PROBLEM TO SOLVE >> Could you write out every one of the entries below again, word for word, leaving out the pictures?
■ ■ ■ ■ ■
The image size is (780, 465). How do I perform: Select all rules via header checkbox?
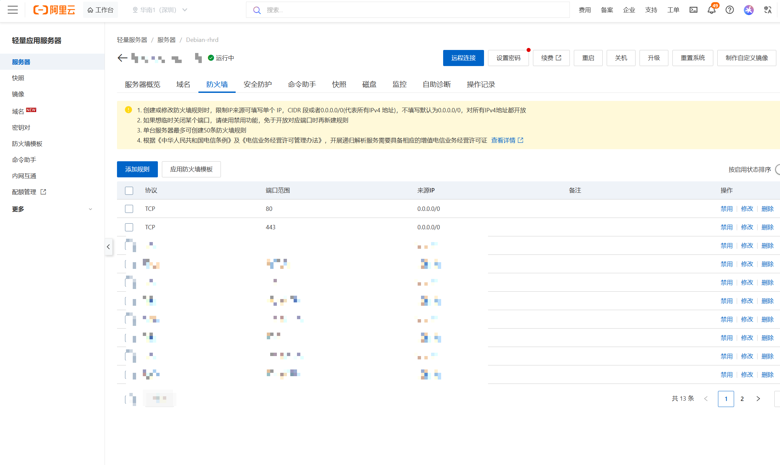point(129,190)
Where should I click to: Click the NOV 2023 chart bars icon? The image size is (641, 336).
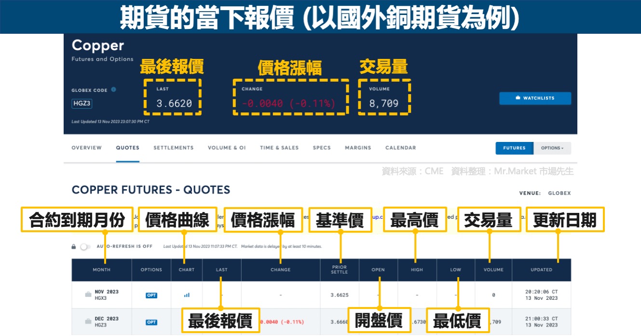(187, 295)
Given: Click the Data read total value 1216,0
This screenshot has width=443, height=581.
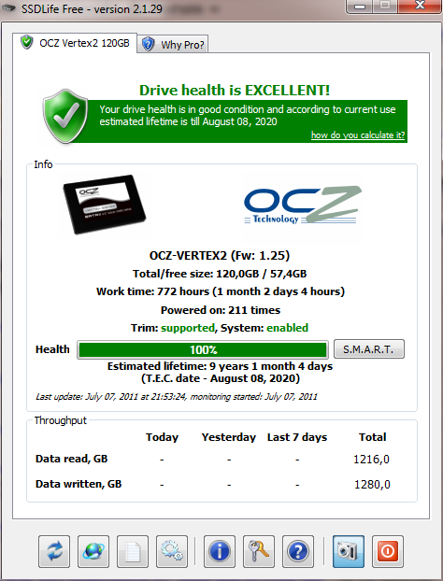Looking at the screenshot, I should coord(371,460).
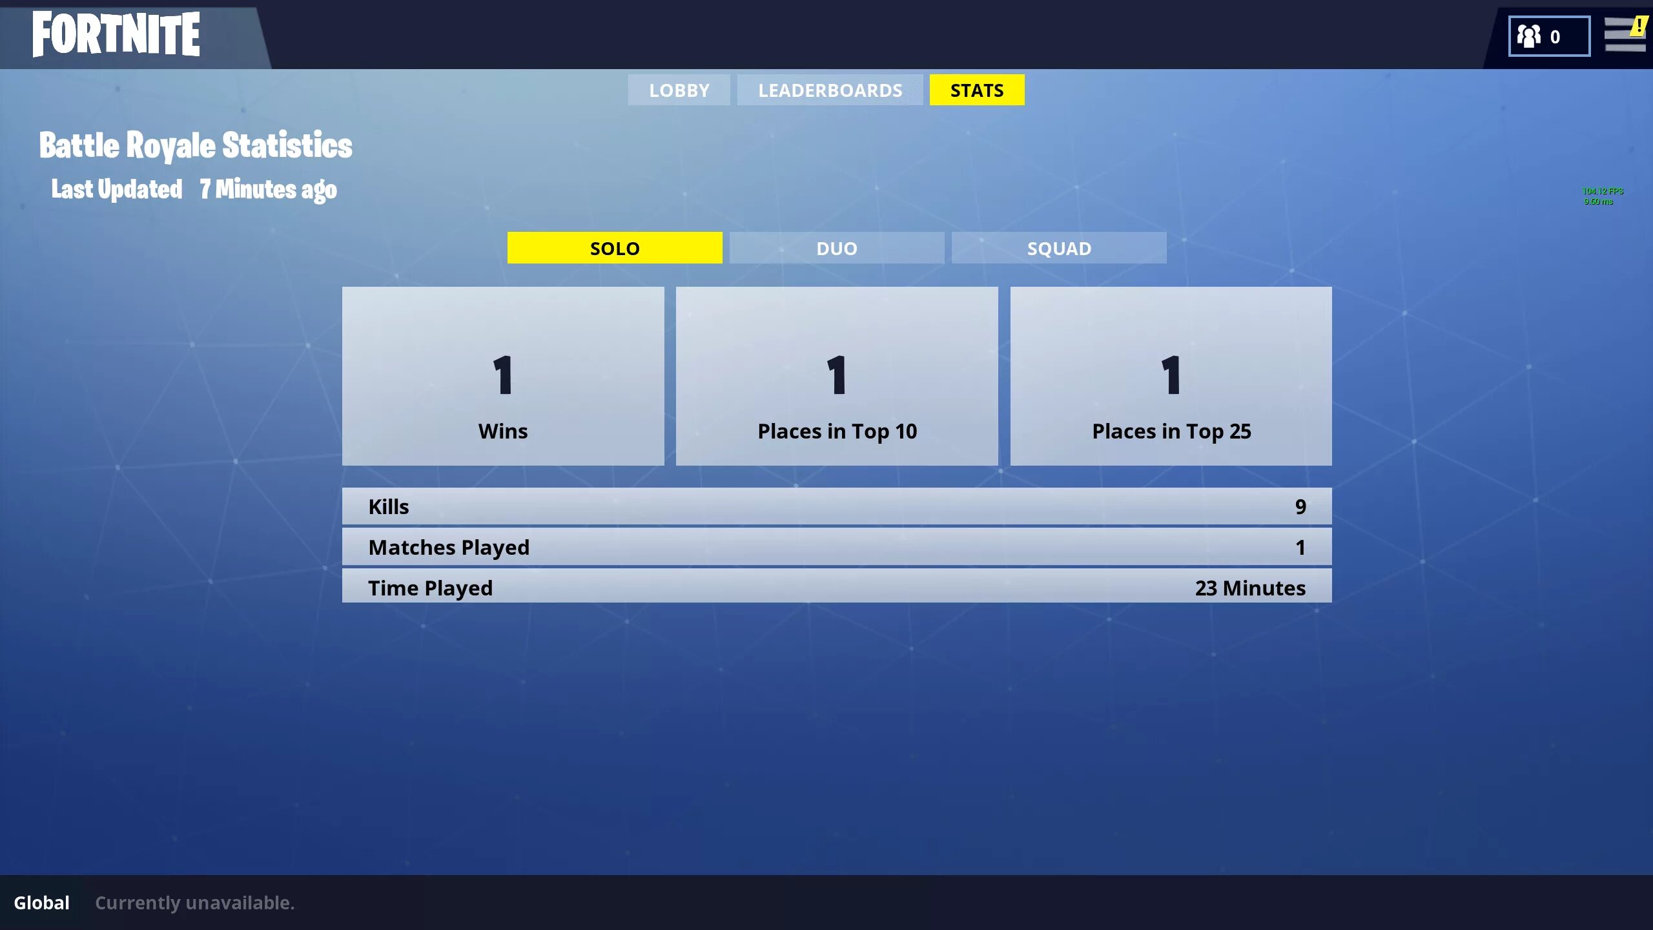This screenshot has width=1653, height=930.
Task: Expand the hamburger menu options
Action: (x=1623, y=34)
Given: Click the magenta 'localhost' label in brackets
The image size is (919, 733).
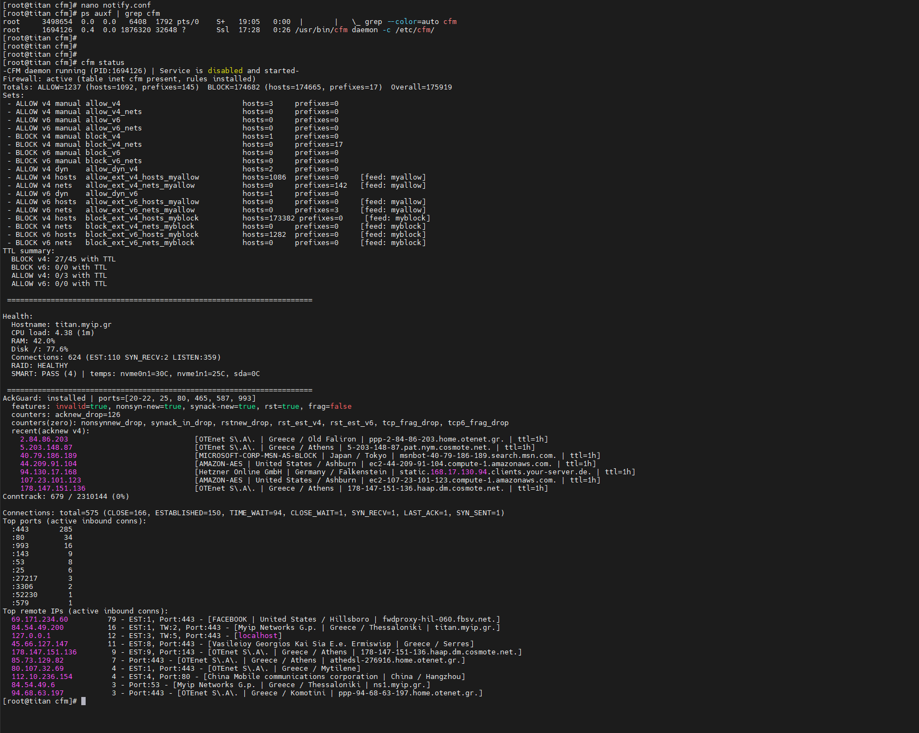Looking at the screenshot, I should pyautogui.click(x=257, y=636).
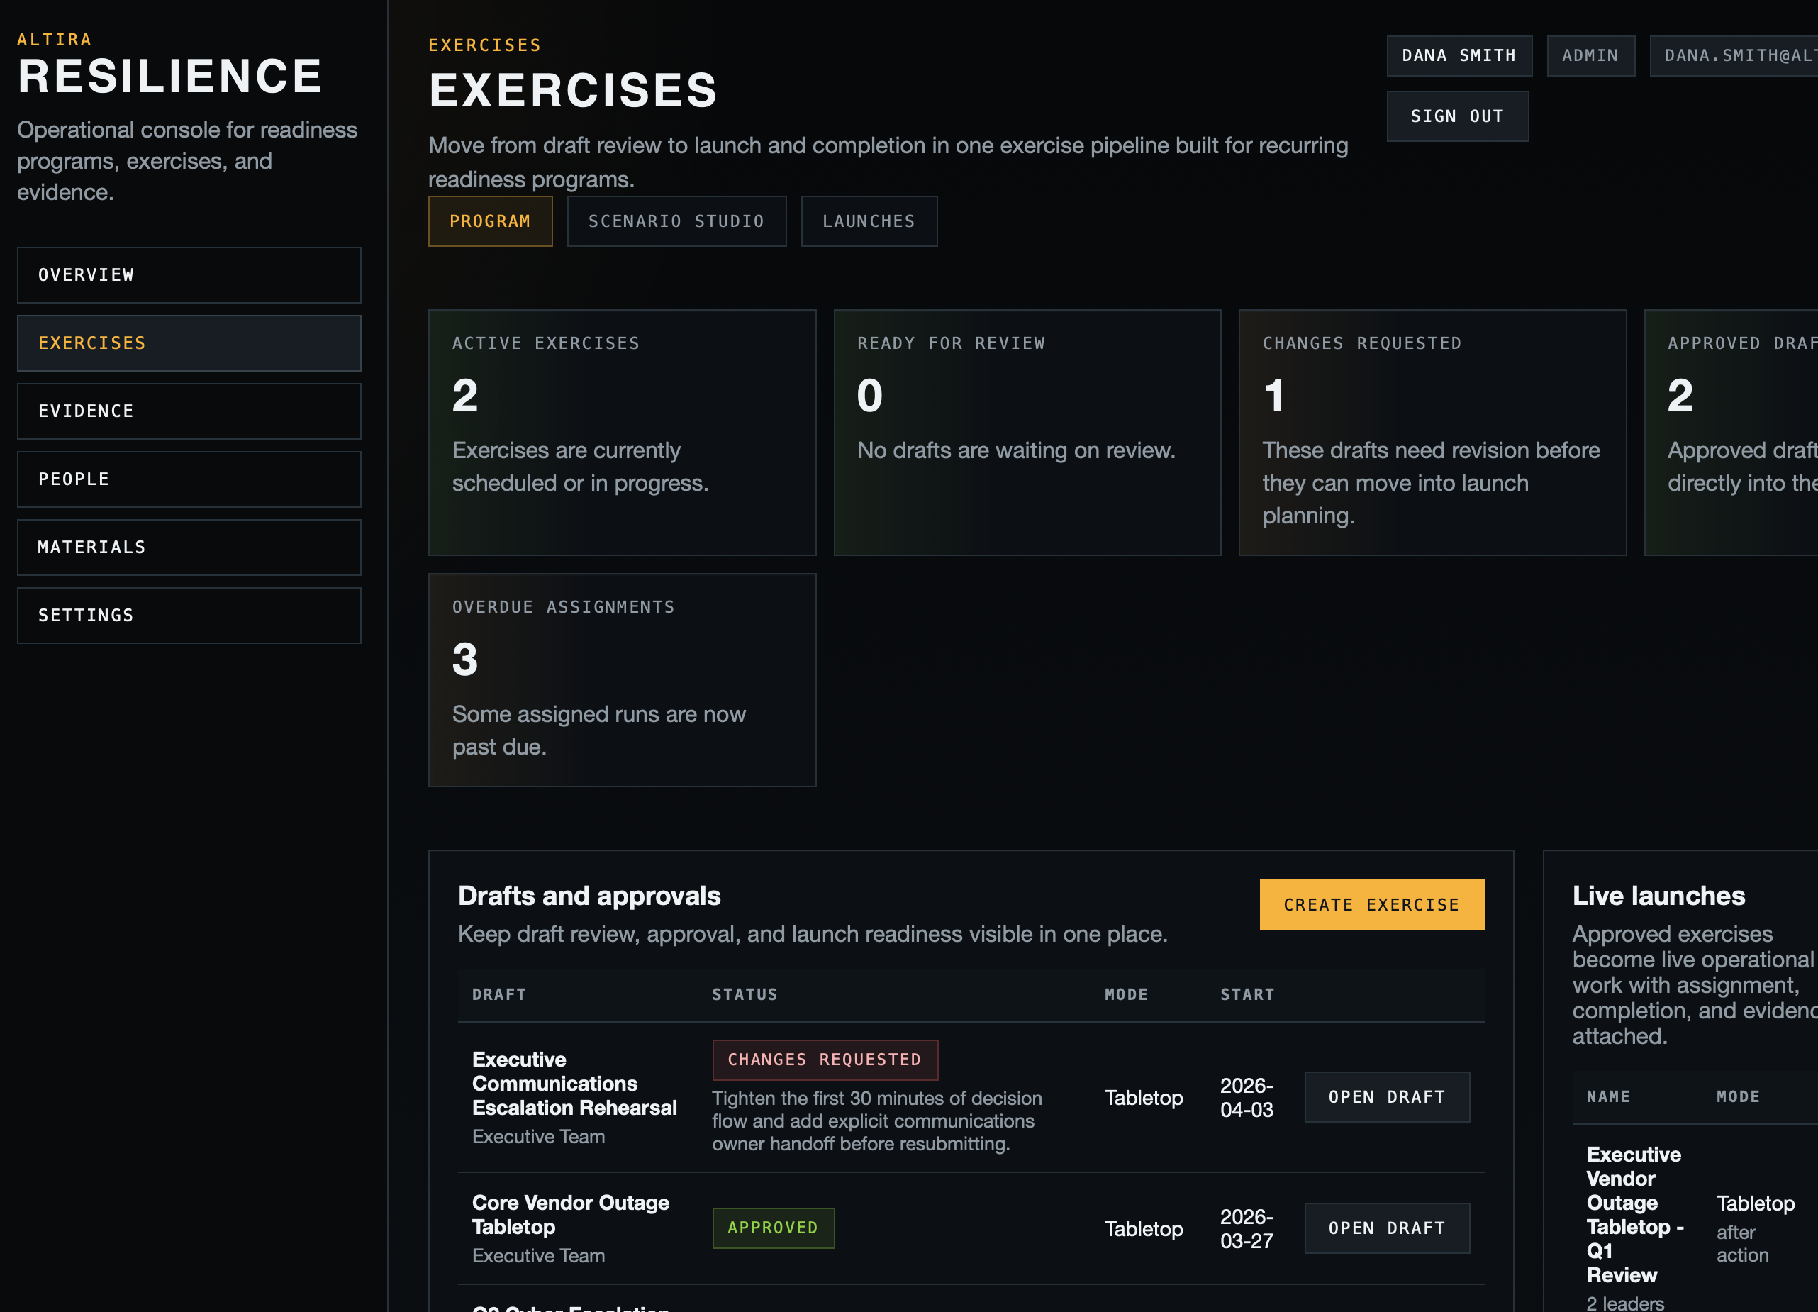Open Settings from the sidebar
Screen dimensions: 1818x1312
188,615
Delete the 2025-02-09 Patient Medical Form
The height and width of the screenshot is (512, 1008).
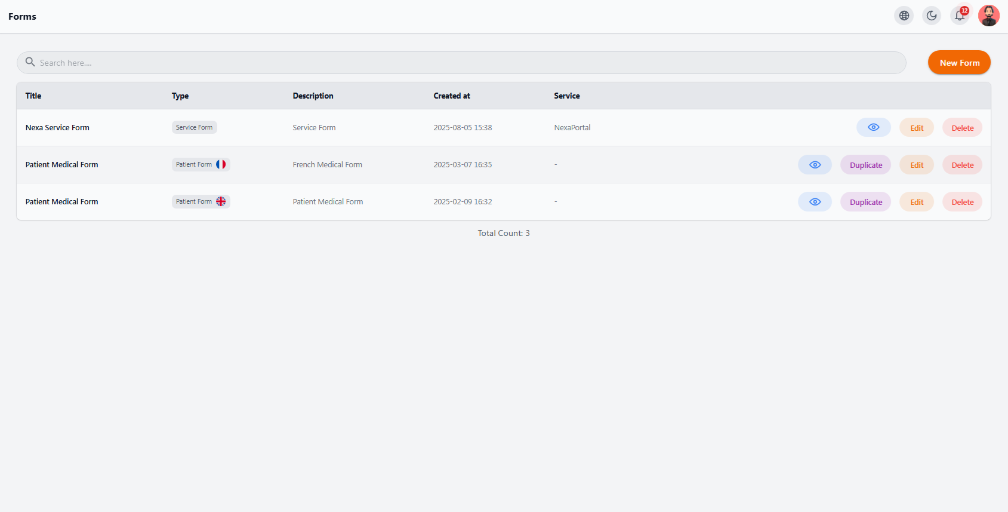point(962,202)
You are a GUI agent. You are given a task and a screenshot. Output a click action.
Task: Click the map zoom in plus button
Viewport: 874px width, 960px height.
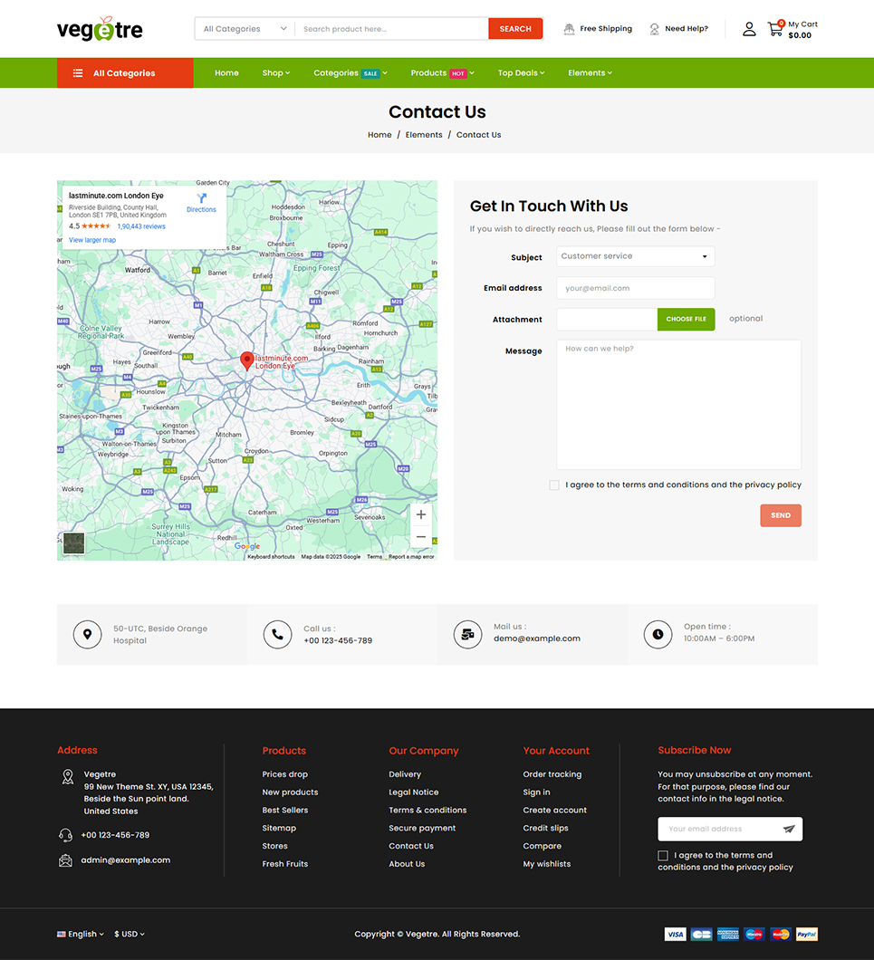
■ ■ ■ ■ ■
FINISHED TASK >>
The image size is (780, 465). How do I perform: Select all rules via header checkbox?
point(129,190)
Where should I click to: Click the NOV 2023 chart bars icon? The image size is (641, 336).
(187, 295)
Given: Click the Data read total value 1216,0
This screenshot has width=443, height=581.
Looking at the screenshot, I should coord(371,460).
This screenshot has width=1653, height=930.
Task: Expand the hamburger menu options
Action: (x=1623, y=34)
Given: Click the magenta 'localhost' label in brackets
The image size is (919, 733).
Looking at the screenshot, I should pyautogui.click(x=257, y=636).
Open Settings from the sidebar
Screen dimensions: 1818x1312
188,615
Delete the 2025-02-09 Patient Medical Form
The height and width of the screenshot is (512, 1008).
point(962,202)
You are a GUI agent. You are given a task and a screenshot. Output a click action.
Task: Click the map zoom in plus button
Viewport: 874px width, 960px height.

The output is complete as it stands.